REQUEST >>
Reproduce the entries verbatim, starting at the line containing "Select the card containing 什么不能做" and ending at the last of the entries, and leave out the pictures.

GIVEN RECORDS >>
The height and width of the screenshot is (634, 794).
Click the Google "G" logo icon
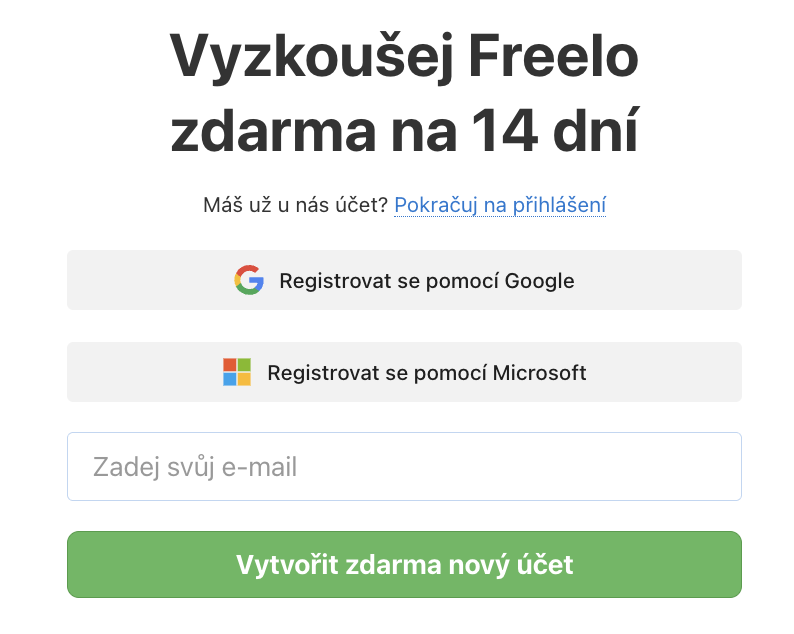[x=249, y=280]
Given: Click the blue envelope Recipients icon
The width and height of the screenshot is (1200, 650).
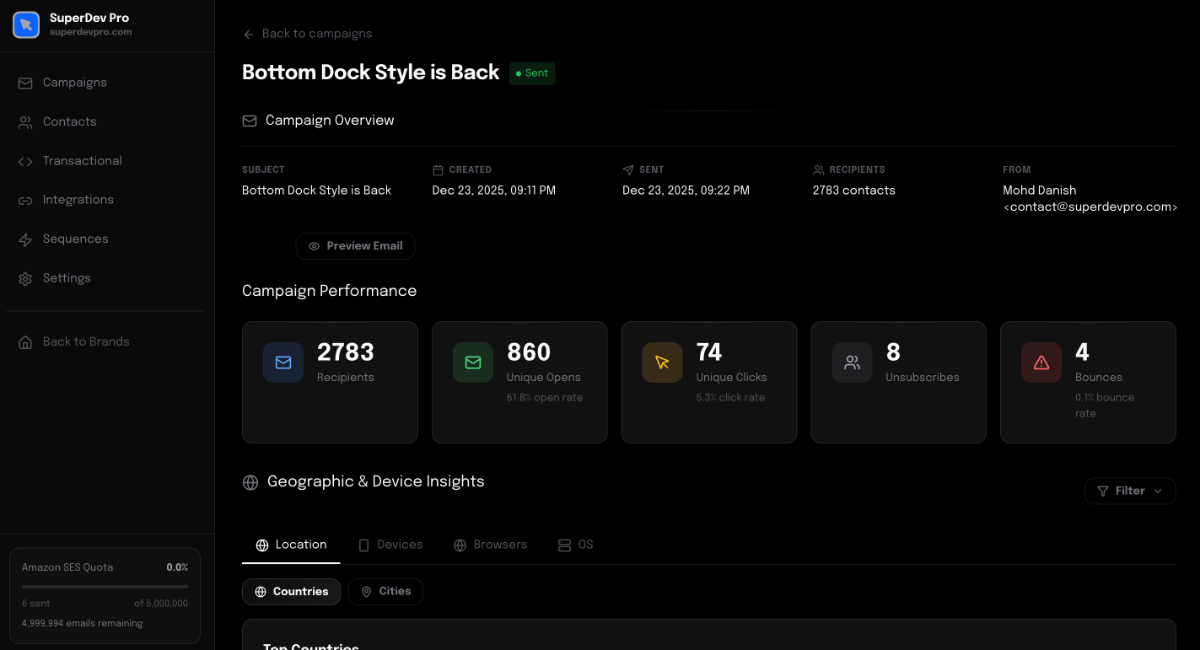Looking at the screenshot, I should 283,362.
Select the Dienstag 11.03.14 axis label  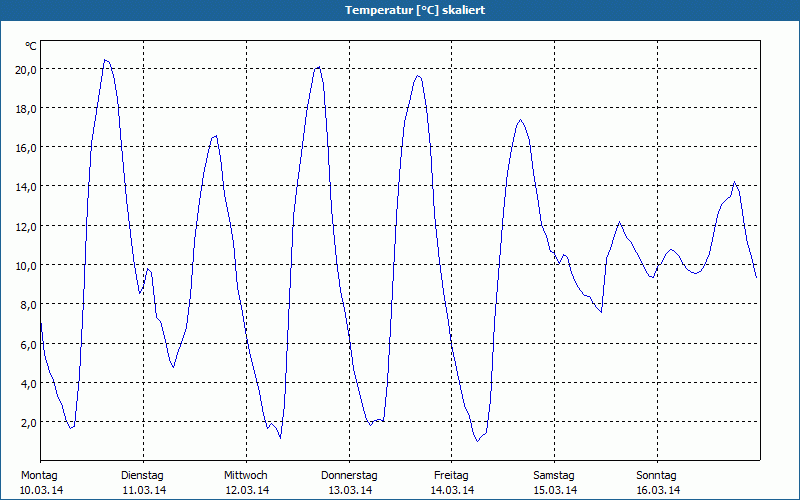[144, 483]
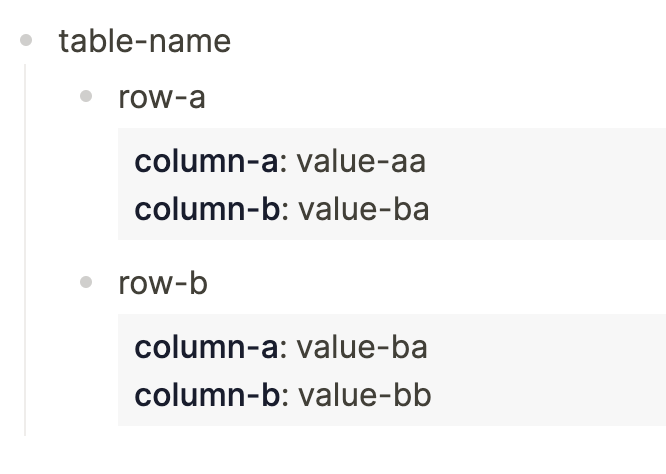666x474 pixels.
Task: Click the bullet next to row-b
Action: [x=86, y=282]
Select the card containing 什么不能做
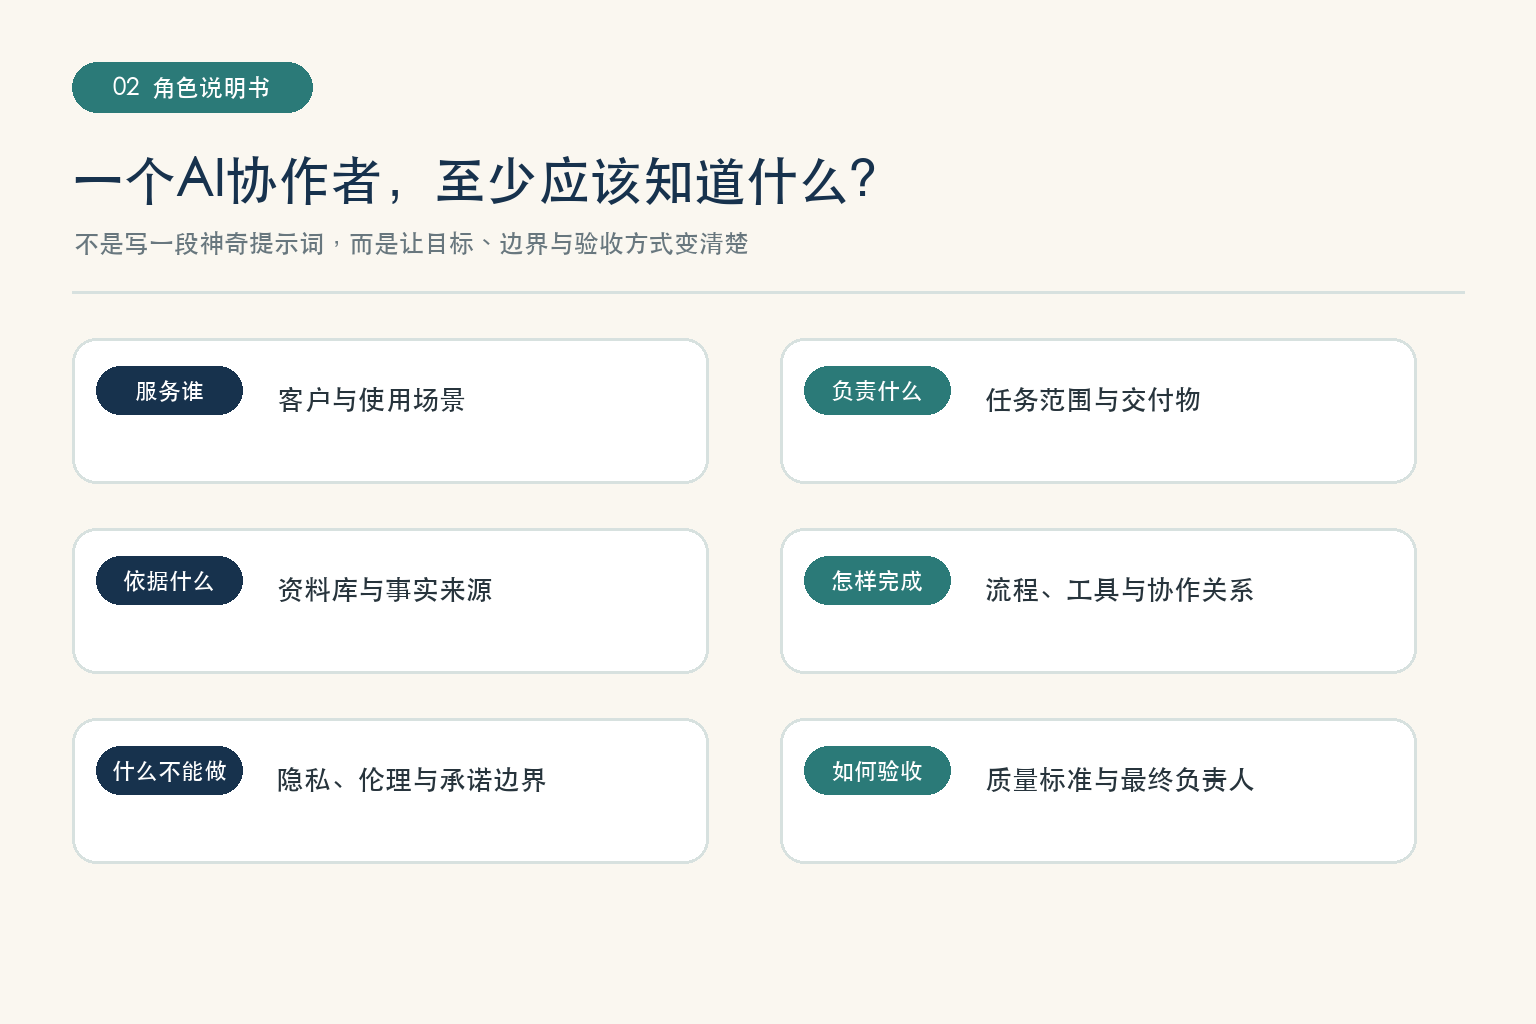The height and width of the screenshot is (1024, 1536). tap(390, 791)
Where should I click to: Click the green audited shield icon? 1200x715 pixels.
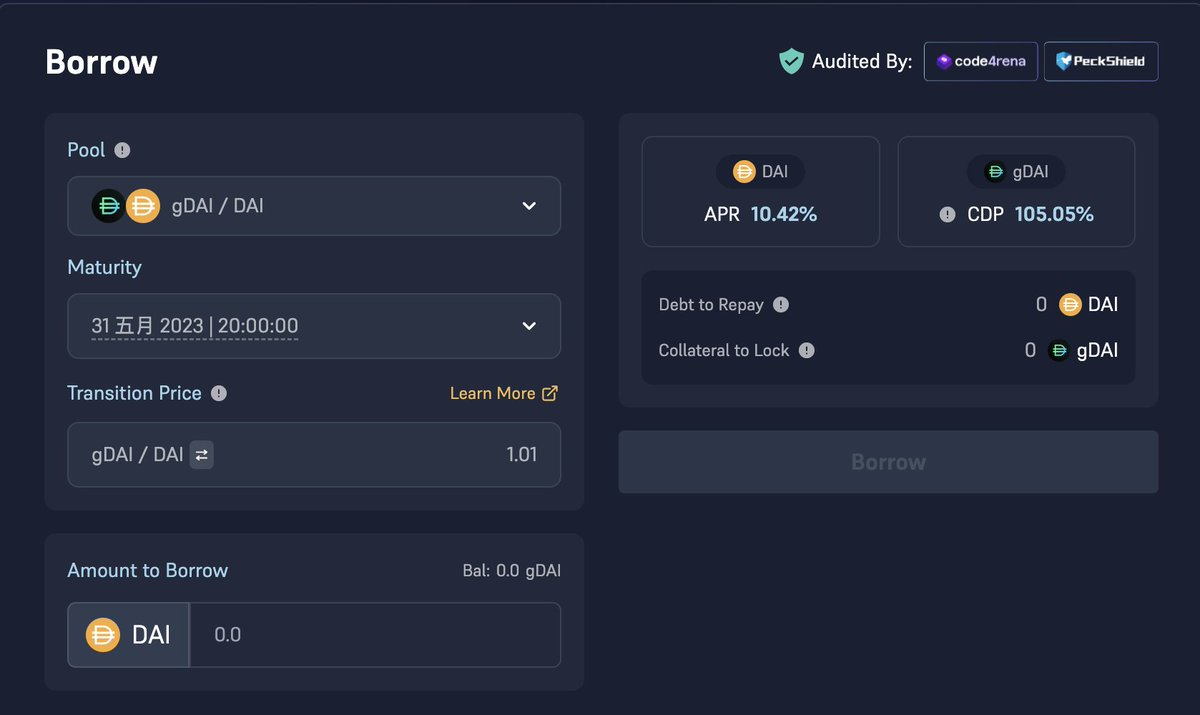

TASK ANSWER >>
Select the card containing 什么不能做
The height and width of the screenshot is (1024, 1536). tap(390, 791)
Where should I click to: Click the green audited shield icon? 1200x715 pixels.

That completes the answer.